Required actions:
1. Name every proper name that appears in the quoted sentence beginning "In the late 80's" in the review below.
2. In the review below, which wording does the reviewer say would be stronger than "point of interest in the media"?
3. Carry the review below forward from its final sentence.

Text provided:
+===+
From Pee Review
Good idea. However:
- "In the late 80's, the suspected breakfast mob family known as Kelloggs, was a point of interest in the media after the Pop-Tarts rebelled against them, thus hiring Yuff the Puff to eliminate Corn Pops." Being a "point of interest in the media" ain't nothing (Jenny Aniston is a point of interest in the media and she ain't murdered nobody). "Was subpoenaed by the Federal prosecutors" is would be stronger. However, either way, "...thus hiring Yuff etc" doesn't fit. It implies that "being involved in the media" caused Kelloggs to do the dirty deeds. In fact, it would be logical if the media or Federal prosecutors became interested because Kelloggs did dirty deeds.
You see what I mean? The sentence doesn't make sense.
+===+
Item coordinate data:

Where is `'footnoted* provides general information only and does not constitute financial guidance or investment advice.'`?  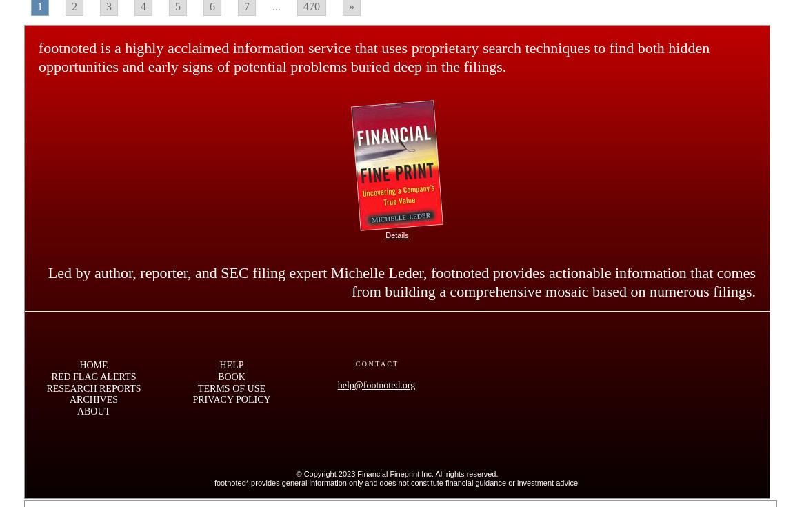 'footnoted* provides general information only and does not constitute financial guidance or investment advice.' is located at coordinates (396, 482). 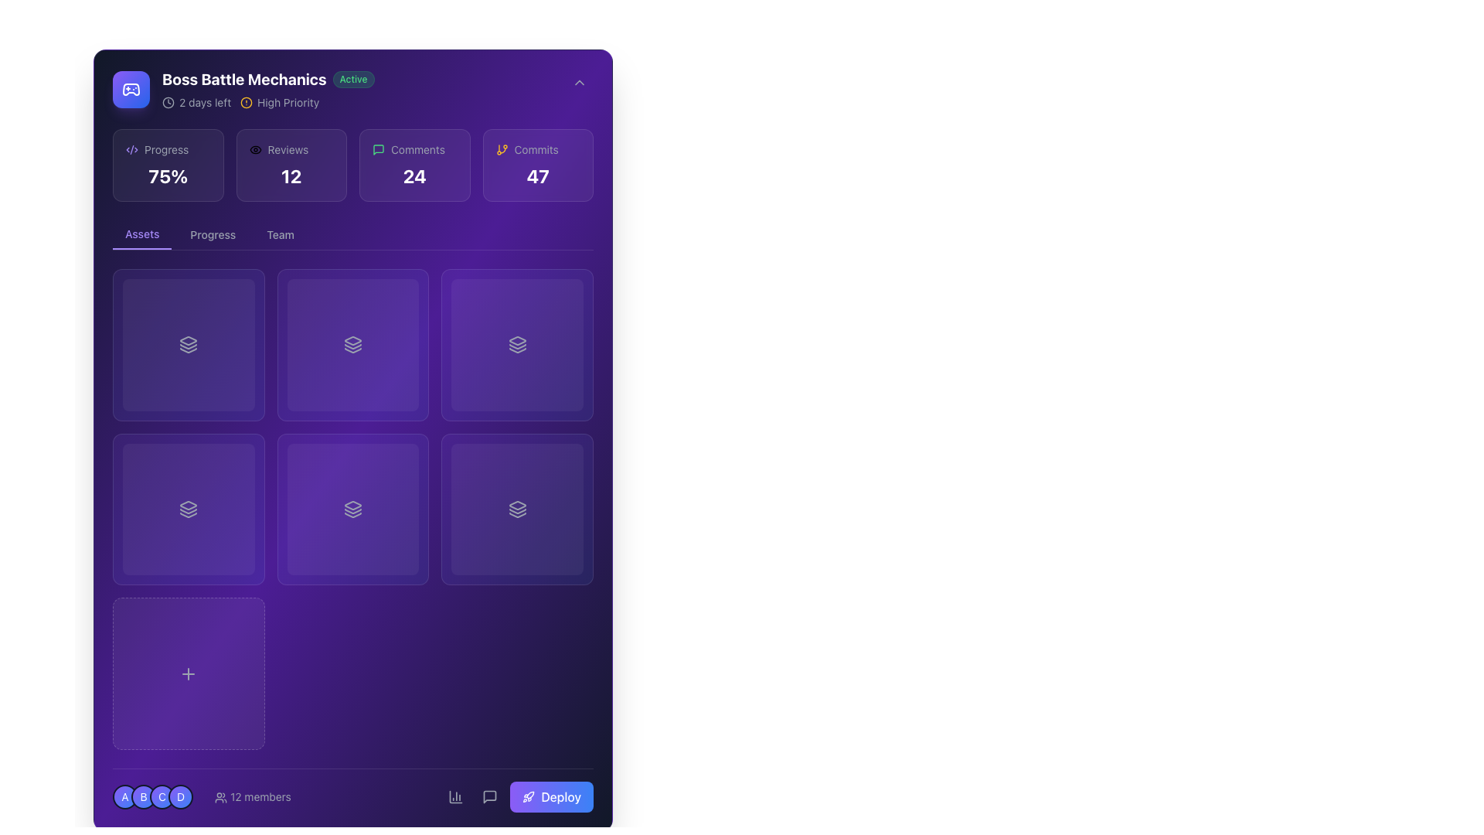 What do you see at coordinates (378, 149) in the screenshot?
I see `the speech bubble icon, which is located to the left of the comment count '24' in the 'Comments' section` at bounding box center [378, 149].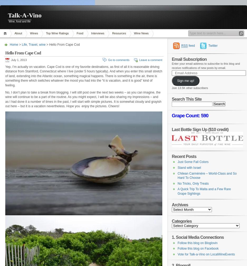  What do you see at coordinates (9, 44) in the screenshot?
I see `'Home'` at bounding box center [9, 44].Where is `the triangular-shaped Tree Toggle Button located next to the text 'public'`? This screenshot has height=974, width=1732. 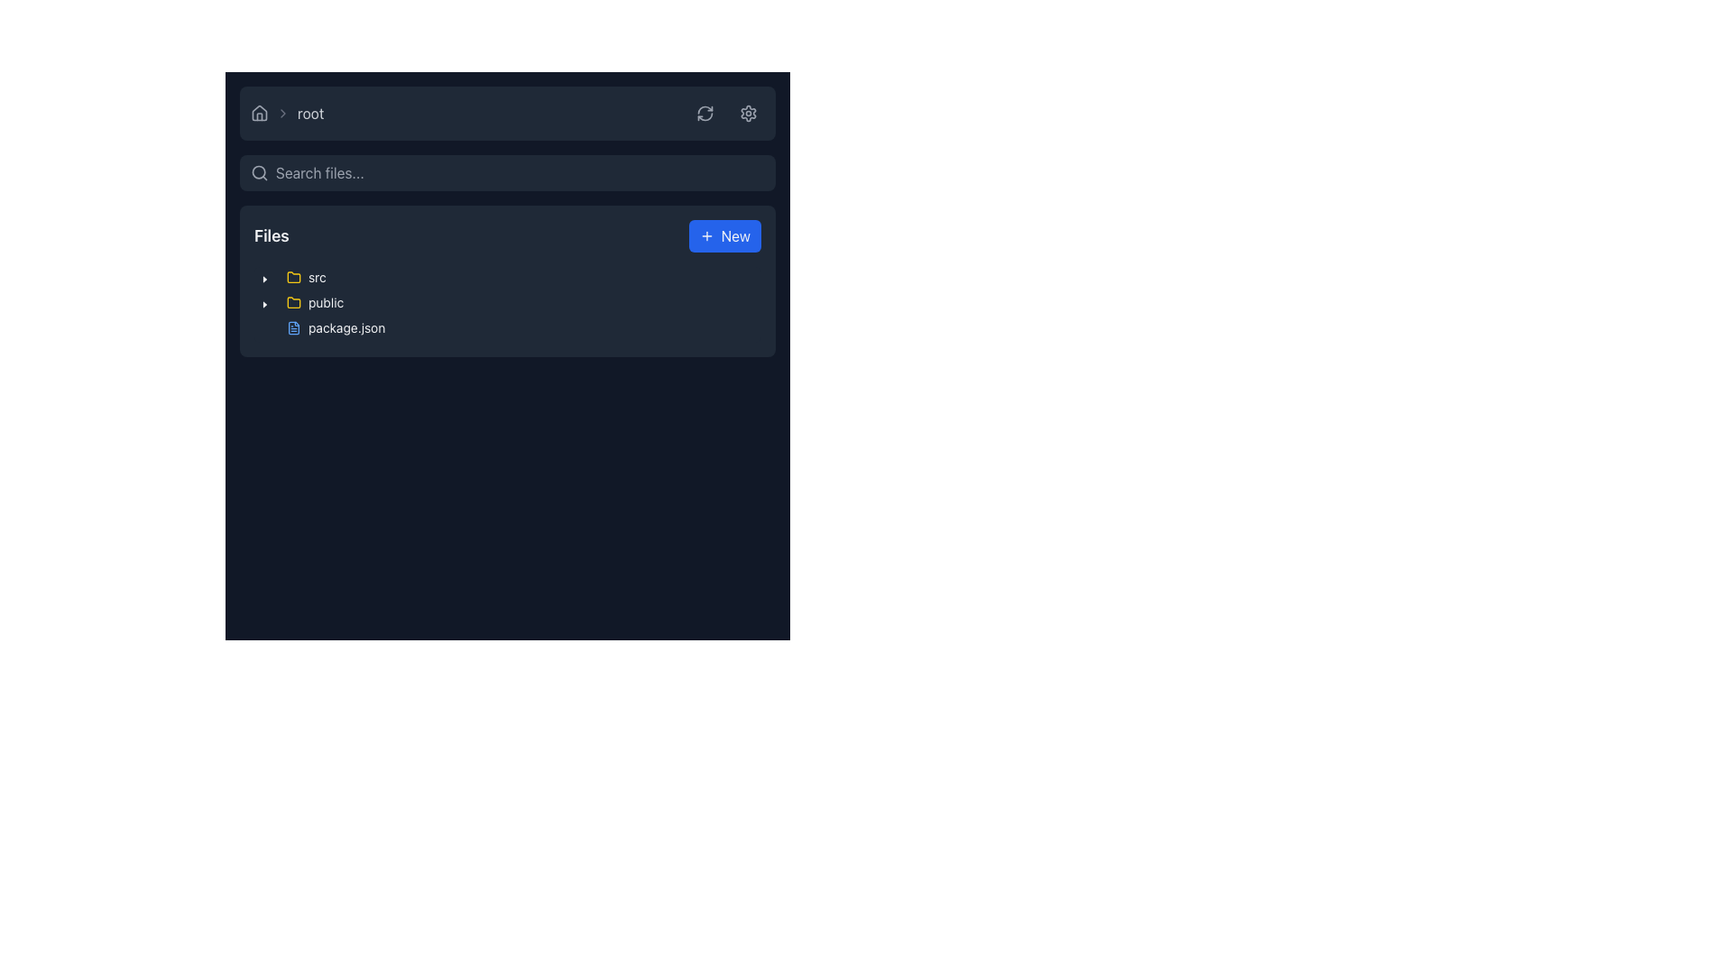
the triangular-shaped Tree Toggle Button located next to the text 'public' is located at coordinates (263, 301).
+===+
Responses per task:
1. Kelloggs, Pop-Tarts, Yuff the Puff, Corn Pops

2. "Was subpoenaed by the Federal prosecutors"

3.
- "This next section deals with that term, "cereal killer(s)", in the aspect of human being killing cereal or a cereal mascot, as oppose to the above definition of "cereal killer", the definition of a cereal on cereal murder or a cereal mascot on cereal mascot murder. Got it?" No, I ain't got it. In the aspect of? Don't you mean in the sense of? And as opposed to.
Then after that put a semicolon (:) instead of a comma and continue, using dashes to indicate compound terms: "as opposed to the definition given above: a cereal-on-cereal or cereal-mascot-on-cereal-mascot murder."
The sentence is still unecessarily confusing, but it would be better.----OEJ 21:51, 19 June 2006 (UTC)
I dont understand why the song, by the band Green Jello, of the same name isn't mentioned here. Take a look guys, http://www.youtube.com/watch?v=ERej3-N1p-4
What's actually a cereal killer? --220.127.116.11 04:06, September 19, 2010 (UTC)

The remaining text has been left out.